§ **DOCUMENT EXCERPT**
┄┄┄┄┄┄┄┄┄┄┄┄┄┄┄┄┄┄┄┄
Tuesday, May 22, 2012

Marketing Management Insights and Thoughts - Collection 1

Marketing Management Insights and Thoughts - Collection 1

Marketing Management Insights and Thoughts - Collection 1

Authors

The Four-Tiered Structure of Markets



In developing countries, the markets for finished goods (products) and raw materials (factors of production) can be broken up into four distinct components.

Global tier

At the apex of the market pyramid is the global tier. In the product market, this section consists of consumers who want offerings to have the same attributes and quality that products in developed countries have and are willing to pay global prices for them. In the talent market, this tier consists of top-notch managers, such as newly minted graduates from the Indian Institutes of Management, who demand global-level salaries.

Glocal tier

Immediately below that is the glocal tier. In the product market, this tier consists of consumers who demand customized products of near-global standard and are willing to pay a shade less than global consumers do. An example would be Chinese and Indian executives who prefer to stay in a Shangri-La or Taj hotel rather than at a Four Seasons. In the talent market, this section consists of high-quality managers who will work only for local companies even if the pay is a little less than it would be at multinational corporations.

Local tier

Consumers in the local tier are happy with products of local quality and at local prices. In the talent market, managers in this section will put up with less-than-world-class working conditions as long as they are paid higher-than-average salaries.
┄┄┄┄┄┄┄┄┄┄┄┄┄┄┄┄┄┄┄┄
§ **DATASET ENTRIES**
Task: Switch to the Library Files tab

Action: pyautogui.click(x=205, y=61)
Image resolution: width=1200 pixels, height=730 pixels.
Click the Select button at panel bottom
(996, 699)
┄┄┄┄┄┄┄┄┄┄┄┄┄┄┄┄┄┄┄┄
§ **INSTRUCTIONS**
A) Copy the part of the market tiers text starting with "Immediately below that" and going on through "at multinational corporations.".
B) In the market tiers text, which hotels do Chinese and Indian executives in the glocal tier prefer over a Four Seasons?

§ **ANSWERS PER TASK**
A)
Immediately below that is the glocal tier. In the product market, this tier consists of consumers who demand customized products of near-global standard and are willing to pay a shade less than global consumers do. An example would be Chinese and Indian executives who prefer to stay in a Shangri-La or Taj hotel rather than at a Four Seasons. In the talent market, this section consists of high-quality managers who will work only for local companies even if the pay is a little less than it would be at multinational corporations.

B) A Shangri-La or Taj hotel.